# kismet - ipw2200-1.0.7 - radiotap :: unkown arptype

## kornhs4

Since the release of ipw2200 version 1.0.7 the driver also supports radiotap. The new kismet version does this too. But when a launch kismet I get this answer:

```

Server options:  none

Client options:  none

Starting server...

Waiting for server to start before starting UI...

Will drop privs to shuber (1002) gid 100

No specific sources given to be enabled, all will be enabled.

Enabling channel hopping.

Enabling channel splitting.

Source 0 (MySource): Enabling monitor mode for ipw2200 source interface eth1 channel 6...

Source 0 (MySource): Opening ipw2200 source interface eth1...

FATAL: arptype 803 not supported by libpcap - falling back to cooked socket

```

The arptype 803 stands for radiotap. My libpcap version is 0.9.3 which should already support radiotap.
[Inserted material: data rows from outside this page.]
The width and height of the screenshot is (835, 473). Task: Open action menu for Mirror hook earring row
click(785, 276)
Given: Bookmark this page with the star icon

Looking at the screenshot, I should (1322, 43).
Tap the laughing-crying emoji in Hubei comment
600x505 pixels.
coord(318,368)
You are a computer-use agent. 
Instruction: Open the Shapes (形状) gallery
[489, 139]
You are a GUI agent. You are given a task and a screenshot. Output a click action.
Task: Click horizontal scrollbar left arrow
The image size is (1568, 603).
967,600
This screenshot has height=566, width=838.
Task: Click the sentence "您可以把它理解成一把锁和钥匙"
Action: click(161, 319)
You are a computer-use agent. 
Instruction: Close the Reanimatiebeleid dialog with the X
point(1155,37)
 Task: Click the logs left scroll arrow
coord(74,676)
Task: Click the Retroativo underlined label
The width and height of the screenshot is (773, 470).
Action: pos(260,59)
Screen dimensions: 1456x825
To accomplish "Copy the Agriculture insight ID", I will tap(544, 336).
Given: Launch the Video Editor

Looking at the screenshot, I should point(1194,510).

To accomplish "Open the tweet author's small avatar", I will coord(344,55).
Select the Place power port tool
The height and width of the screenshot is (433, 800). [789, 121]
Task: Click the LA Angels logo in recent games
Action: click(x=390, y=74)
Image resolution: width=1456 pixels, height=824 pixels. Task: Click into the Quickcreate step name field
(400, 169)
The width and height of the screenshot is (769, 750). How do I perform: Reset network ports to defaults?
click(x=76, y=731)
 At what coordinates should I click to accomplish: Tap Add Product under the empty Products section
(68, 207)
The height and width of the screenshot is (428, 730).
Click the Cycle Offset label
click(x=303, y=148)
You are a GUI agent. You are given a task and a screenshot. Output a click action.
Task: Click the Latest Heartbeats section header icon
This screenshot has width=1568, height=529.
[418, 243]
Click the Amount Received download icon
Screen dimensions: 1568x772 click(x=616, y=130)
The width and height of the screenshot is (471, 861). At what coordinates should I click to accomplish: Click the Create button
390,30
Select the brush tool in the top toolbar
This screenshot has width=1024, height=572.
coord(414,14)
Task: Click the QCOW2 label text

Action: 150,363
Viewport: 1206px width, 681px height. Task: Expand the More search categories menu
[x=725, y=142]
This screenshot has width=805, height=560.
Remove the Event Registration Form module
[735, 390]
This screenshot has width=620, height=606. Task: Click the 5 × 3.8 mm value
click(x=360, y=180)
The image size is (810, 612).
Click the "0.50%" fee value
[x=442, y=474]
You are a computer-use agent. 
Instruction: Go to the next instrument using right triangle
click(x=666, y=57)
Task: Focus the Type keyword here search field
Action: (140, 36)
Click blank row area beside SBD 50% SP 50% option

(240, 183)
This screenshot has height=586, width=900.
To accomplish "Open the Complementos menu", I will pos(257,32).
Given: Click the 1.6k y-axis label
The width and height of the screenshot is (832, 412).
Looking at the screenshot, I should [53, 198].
Kismet already worked for me, before updating to new firmware, ipw and ieee80211. My installed versions:

 ipw2200: 1.0.7

 ipw2200-firmware: 2.3 2.4

 ieee80211: 1.1.5

 libpcap: 0.9.3

 kismet: 2005.08.1 (a version which didn't work for me)

 kernel: suspend2-sources 2.6.13-r5 and 2.6.12-r6

But, if i boot with my old kernel (gentoo-sources-2.6.12), which therefor uses the old ieee80211-1.0.3-r2 and ipw2200-1.0.6, kismet works.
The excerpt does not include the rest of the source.